═════ PROVIDED DATA ═════

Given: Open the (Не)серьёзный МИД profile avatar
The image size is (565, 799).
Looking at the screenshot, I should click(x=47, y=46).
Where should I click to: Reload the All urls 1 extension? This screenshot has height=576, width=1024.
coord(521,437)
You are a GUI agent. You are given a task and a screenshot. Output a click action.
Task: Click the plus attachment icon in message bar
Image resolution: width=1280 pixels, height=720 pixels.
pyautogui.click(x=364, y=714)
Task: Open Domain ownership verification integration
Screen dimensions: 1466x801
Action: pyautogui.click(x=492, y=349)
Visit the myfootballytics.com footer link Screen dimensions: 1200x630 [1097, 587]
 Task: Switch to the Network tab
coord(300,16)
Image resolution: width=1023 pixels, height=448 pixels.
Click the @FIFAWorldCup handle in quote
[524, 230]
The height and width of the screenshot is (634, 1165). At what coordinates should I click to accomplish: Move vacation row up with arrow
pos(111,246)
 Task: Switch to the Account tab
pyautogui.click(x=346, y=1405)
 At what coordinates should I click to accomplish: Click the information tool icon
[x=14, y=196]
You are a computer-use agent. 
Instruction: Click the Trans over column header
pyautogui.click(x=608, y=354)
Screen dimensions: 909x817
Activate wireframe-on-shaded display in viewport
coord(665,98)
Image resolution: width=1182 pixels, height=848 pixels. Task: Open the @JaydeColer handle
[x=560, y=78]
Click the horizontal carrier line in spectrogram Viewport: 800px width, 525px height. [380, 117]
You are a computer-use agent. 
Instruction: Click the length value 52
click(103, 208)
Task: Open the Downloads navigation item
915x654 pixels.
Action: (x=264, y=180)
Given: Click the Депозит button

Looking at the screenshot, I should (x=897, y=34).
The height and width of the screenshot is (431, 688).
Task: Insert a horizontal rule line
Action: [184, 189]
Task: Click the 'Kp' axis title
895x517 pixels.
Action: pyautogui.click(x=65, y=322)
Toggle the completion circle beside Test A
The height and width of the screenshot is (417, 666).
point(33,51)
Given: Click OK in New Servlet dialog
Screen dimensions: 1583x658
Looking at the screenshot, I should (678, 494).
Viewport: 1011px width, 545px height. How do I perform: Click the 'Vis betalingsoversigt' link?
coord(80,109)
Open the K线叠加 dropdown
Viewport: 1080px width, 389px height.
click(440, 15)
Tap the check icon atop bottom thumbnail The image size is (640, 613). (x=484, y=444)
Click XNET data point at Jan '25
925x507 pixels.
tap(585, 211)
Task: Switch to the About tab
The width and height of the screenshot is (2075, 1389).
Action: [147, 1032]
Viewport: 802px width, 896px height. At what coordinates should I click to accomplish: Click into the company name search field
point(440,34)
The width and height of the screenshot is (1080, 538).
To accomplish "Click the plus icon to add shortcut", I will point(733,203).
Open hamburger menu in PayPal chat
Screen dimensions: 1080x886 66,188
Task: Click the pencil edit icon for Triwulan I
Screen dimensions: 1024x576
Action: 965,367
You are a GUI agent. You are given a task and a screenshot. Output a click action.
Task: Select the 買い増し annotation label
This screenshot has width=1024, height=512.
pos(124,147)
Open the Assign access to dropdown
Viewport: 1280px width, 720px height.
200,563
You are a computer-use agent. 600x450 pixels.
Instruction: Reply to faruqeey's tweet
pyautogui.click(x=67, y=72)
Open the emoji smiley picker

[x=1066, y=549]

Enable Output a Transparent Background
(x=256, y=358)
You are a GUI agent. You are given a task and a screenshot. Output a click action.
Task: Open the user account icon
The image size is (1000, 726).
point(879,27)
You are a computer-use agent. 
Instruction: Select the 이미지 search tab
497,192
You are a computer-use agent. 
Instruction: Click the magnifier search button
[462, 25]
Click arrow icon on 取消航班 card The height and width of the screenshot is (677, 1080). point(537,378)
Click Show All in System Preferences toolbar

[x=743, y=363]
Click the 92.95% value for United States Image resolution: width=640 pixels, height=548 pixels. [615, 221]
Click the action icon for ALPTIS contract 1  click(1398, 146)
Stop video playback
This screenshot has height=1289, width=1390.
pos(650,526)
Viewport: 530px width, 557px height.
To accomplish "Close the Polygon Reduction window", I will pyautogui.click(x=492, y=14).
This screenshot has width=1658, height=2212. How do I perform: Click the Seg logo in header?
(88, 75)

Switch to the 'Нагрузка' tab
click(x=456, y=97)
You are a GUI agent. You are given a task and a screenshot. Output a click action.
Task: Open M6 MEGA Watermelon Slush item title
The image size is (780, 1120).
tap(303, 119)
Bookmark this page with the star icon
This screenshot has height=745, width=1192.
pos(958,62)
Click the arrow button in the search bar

═════

### YOUR TASK
How many lines of the listing above include the word "will"? State the number and nothing else.

### WORKED SOLUTION
2